Stephanie Morrison with the Legislative Fiscal Division told the Revenue and Transportation Interim Committee on Monday that the division is working on a monthly cash-flow model rather than using year-to-date calculations to try to better predict revenue.

"We're hoping this will allow for a better sense (of revenues) in time for the legislature to make changes," Morrison said.

Gov. Steve Bullock's administration argued during the 2017 session that the Republican majority's revenue estimates were artificially high and would lead to the need for a special session, so lawmakers passed a bill that would trigger cuts if certain revenues weren't reached. Even after those $97 million in cuts were made, the administration predicted a $227 million shortfall, in part due to having to spend nearly $80 million on this summer's record fire season.
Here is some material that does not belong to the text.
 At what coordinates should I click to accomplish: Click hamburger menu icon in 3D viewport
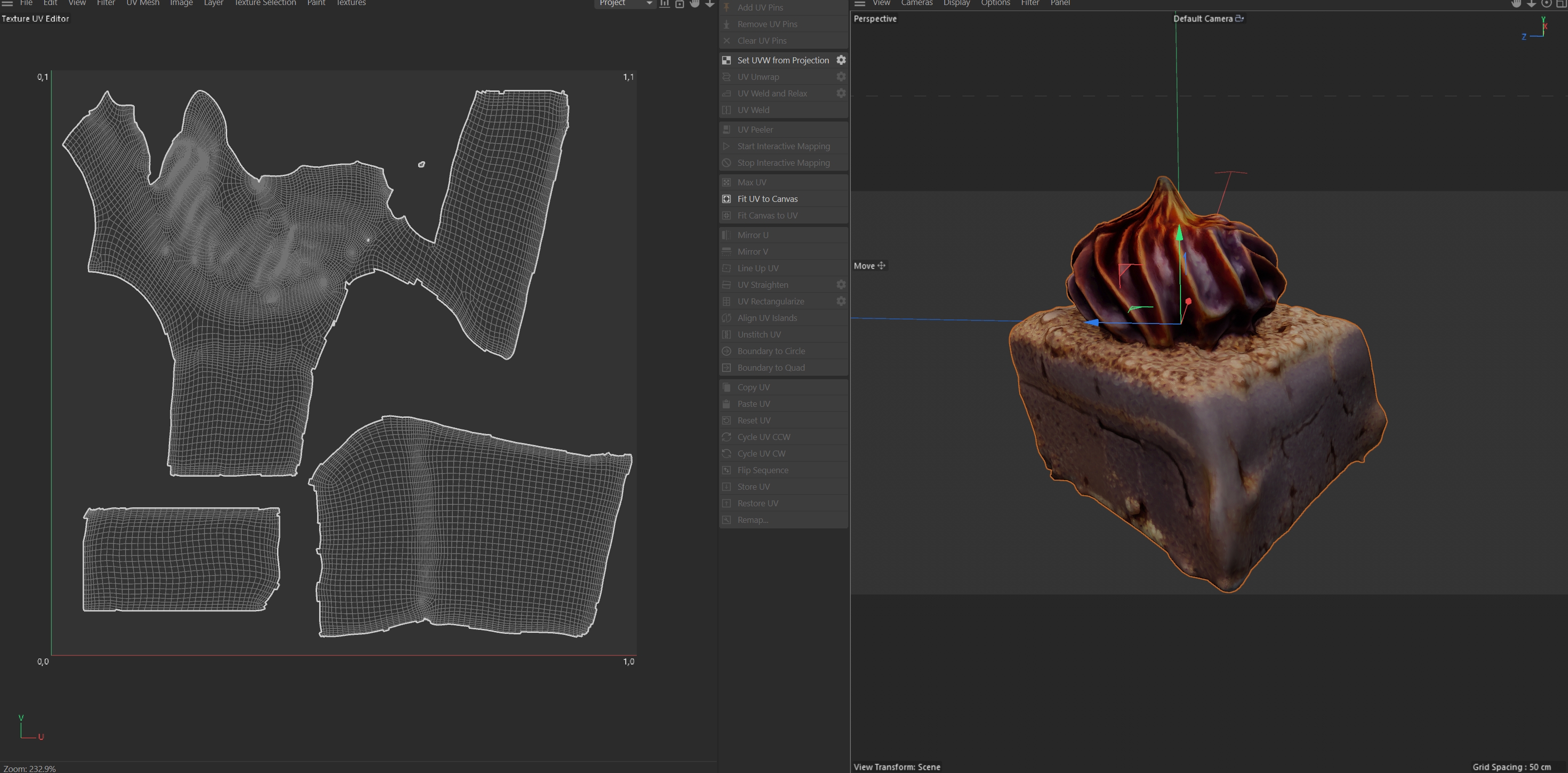coord(859,3)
The revenue shortfalls seen over the last two years — mostly due to lower-than-expected personal income taxes collected — have led lawmakers to consider studying the overall tax structure to make sure Montana's revenues more accurately reflect the state's gross state product.

Committee members discussed sending a letter to the Legislative Finance Committee, which also has discussed studying the state's tax structure, to ensure the Revenue members are involved. The likely outcome is lawmakers would develop a set of parameters for a study and introduce a bill in the 2019 session to authorize and fund the study starting in mid-2019, lawmakers said.

Bob Story, a former legislator and now president of the Montana Taxpayers Association, gave lawmakers a bit of a history lesson about trying to revise the state's tax structure.

He said about 20 years ago the legislature did a comprehensive tax study, offered several bills, and none of them passed. In the early 2000s, he said, another study recommended some tax bracket reductions and sales taxes on lodging, rental cars, meals in restaurants, recreation and "touristy-type dry goods."

The tax cut was passed with modifications, but the sales tax bill was gutted except for taxes on rental cars and lodging, Story said.

Revenue Department Director Mike Kadas told lawmakers that the 2019 legislature could see yet another dip in revenue because the tax bill passed by the U.S. Senate early Saturday could cost the state about $122 million a year, including about $80 million in individual income taxes. Montana's taxes are based off a filer's federal adjusted gross income, which will decrease.

The federal tax cuts will increase the deficit, Kadas added, triggering sequestration, which will see the federal government end its $24 million annual payment to the state for federal mineral royalties.

"It was a shock that there was this big of an impact," Kadas said, adding that the process leading to the bill's passage was horrible, with no hearings or a chance for states to comment.